##### Excerpted passage #####

State v. Swigart

Annotate this Case

446 N.W.2d 216 (1989)

233 Neb. 517

STATE of Nebraska, Appellee v. David SWIGART, Appellant.

No. 88-448.

Supreme Court of Nebraska.

September 29, 1989.

*218 Dennis R. Keefe, Lancaster County Public Defender, and Joseph D. Nigro, Lincoln, for appellant.

Robert M. Spire, Atty. Gen., and Yvonne E. Gates, Lincoln, for appellee.

HASTINGS, C.J., and BOSLAUGH, WHITE, CAPORALE, SHANAHAN, and GRANT, JJ.

SHANAHAN, Justice.

A jury in the district court for Lancaster County convicted David Swigart of first degree assault, which is defined by Neb.Rev.Stat. § 28-308(1) (Reissue 1985): "A person commits the offense of assault in the first degree if he [or she] intentionally or knowingly causes serious bodily injury to another person." Neb.Rev. Stat. § 28-109(20) (Reissue 1985) provides: "Serious bodily injury shall mean bodily injury which involves a substantial risk of death, or which involves substantial risk of serious permanent disfigurement, or protracted loss or impairment of the function of any part or organ of the body."

#####

Tasks to perform:
a – In one to three sentences, explain what the State v. Swigart opinion says a person must do to commit first degree assault and what counts as serious bodily injury.
b – Reproduce word for word the part of the State v. Swigart opinion starting with "STATE of Nebraska, Appellee" and going on through "and GRANT, JJ.".
The lines after this point are separate material, unrelated to the State v. Swigart opinion.

##### Source data #####

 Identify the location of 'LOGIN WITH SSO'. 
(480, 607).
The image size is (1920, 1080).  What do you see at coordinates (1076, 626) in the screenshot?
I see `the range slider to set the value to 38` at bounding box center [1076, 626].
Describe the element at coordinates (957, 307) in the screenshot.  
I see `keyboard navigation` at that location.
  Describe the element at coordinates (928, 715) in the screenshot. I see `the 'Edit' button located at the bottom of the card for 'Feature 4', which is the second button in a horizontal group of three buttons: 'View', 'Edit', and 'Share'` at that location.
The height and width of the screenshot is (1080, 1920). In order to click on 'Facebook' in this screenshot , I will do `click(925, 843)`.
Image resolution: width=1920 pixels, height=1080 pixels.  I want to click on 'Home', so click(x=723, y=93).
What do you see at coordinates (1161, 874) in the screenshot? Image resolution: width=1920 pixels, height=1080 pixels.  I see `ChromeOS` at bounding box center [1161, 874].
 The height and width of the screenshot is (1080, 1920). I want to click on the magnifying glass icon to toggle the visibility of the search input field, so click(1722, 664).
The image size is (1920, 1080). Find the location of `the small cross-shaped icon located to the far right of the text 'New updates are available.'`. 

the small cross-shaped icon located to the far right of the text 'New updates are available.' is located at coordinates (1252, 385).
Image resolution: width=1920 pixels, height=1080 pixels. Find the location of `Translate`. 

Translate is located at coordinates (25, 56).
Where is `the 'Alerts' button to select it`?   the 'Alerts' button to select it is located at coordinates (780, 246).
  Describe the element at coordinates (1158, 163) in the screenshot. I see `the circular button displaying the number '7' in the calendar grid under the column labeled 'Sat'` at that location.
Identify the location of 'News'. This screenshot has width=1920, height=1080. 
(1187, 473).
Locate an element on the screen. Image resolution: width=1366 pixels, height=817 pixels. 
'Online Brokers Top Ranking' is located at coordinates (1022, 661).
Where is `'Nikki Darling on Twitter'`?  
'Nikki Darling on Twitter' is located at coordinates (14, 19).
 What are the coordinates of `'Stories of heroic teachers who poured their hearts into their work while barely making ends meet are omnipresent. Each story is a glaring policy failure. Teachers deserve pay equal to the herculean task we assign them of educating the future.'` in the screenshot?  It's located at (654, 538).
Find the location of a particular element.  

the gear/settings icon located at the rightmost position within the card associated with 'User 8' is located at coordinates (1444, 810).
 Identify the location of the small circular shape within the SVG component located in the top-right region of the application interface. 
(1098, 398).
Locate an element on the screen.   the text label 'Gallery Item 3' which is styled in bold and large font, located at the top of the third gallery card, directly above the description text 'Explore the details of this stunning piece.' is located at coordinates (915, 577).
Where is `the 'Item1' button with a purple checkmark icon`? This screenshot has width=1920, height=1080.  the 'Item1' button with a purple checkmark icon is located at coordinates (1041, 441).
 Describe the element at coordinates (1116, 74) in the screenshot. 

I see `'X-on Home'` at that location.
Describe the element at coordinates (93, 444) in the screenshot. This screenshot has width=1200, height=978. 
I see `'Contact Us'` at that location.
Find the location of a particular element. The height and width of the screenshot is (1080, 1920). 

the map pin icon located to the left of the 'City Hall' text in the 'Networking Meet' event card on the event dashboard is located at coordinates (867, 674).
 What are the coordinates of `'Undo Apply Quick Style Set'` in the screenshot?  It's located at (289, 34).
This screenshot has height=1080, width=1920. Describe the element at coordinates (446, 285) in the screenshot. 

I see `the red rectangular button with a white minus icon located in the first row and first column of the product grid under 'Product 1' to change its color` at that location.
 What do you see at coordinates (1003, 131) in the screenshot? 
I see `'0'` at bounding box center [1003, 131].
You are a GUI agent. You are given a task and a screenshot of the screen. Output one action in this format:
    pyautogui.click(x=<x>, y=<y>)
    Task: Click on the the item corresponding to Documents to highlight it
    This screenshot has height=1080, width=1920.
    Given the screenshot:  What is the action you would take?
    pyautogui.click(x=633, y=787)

#####

Results of the exercise:
a – Under Neb.Rev.Stat. § 28-308(1), a person commits first degree assault by intentionally or knowingly causing serious bodily injury to another person. Section 28-109(20) defines serious bodily injury as bodily injury that involves a substantial risk of death, a substantial risk of serious permanent disfigurement, or protracted loss or impairment of the function of any part or organ of the body.

b –
STATE of Nebraska, Appellee v. David SWIGART, Appellant.

No. 88-448.

Supreme Court of Nebraska.

September 29, 1989.

*218 Dennis R. Keefe, Lancaster County Public Defender, and Joseph D. Nigro, Lincoln, for appellant.

Robert M. Spire, Atty. Gen., and Yvonne E. Gates, Lincoln, for appellee.

HASTINGS, C.J., and BOSLAUGH, WHITE, CAPORALE, SHANAHAN, and GRANT, JJ.